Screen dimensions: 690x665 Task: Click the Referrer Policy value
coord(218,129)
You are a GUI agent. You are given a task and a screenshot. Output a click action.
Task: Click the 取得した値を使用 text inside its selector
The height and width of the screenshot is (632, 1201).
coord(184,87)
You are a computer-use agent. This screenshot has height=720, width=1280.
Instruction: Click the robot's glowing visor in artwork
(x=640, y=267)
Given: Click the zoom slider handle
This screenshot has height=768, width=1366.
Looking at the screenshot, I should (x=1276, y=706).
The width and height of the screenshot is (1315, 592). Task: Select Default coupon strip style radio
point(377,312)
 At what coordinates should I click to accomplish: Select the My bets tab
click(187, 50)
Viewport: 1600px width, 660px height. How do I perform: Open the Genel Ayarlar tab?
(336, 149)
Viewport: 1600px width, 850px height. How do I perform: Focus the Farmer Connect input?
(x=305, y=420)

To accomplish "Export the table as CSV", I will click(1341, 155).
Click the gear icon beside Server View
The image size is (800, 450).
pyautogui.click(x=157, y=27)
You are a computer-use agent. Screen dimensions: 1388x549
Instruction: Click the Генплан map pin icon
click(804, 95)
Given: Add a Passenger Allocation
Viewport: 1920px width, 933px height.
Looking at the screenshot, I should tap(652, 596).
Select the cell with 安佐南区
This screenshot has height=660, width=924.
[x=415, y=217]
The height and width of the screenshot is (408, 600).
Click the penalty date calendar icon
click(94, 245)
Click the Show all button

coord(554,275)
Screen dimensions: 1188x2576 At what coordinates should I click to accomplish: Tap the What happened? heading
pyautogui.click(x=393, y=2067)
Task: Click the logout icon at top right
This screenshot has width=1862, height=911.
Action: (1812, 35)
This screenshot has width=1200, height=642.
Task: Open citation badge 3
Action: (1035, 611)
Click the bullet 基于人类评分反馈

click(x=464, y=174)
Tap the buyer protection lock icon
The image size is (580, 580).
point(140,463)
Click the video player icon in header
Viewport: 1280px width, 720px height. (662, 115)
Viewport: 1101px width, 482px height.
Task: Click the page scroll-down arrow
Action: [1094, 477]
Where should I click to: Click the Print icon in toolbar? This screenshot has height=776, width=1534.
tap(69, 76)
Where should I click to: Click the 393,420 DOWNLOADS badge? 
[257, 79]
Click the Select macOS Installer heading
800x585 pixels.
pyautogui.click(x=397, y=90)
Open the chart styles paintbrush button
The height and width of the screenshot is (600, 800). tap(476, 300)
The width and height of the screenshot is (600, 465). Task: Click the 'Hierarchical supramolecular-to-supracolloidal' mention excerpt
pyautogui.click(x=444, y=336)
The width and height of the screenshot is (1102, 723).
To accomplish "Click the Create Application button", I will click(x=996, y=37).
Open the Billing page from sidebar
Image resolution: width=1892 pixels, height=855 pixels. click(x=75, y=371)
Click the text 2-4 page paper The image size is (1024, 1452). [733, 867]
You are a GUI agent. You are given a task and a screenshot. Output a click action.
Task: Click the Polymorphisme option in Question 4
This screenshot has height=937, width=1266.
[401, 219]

----------------

Action item
From the entries above, copy each line that holds "agent".

Result of this exercise
You are a GUI agent. You are given a task and a screenshot. Output a click action.
You are a computer-use agent. This screenshot has height=720, width=1280.
You are a computer-use agent. Screen dimensions: 1388x549
You are a GUI agent. You are given a task and a screenshot. Output a click action.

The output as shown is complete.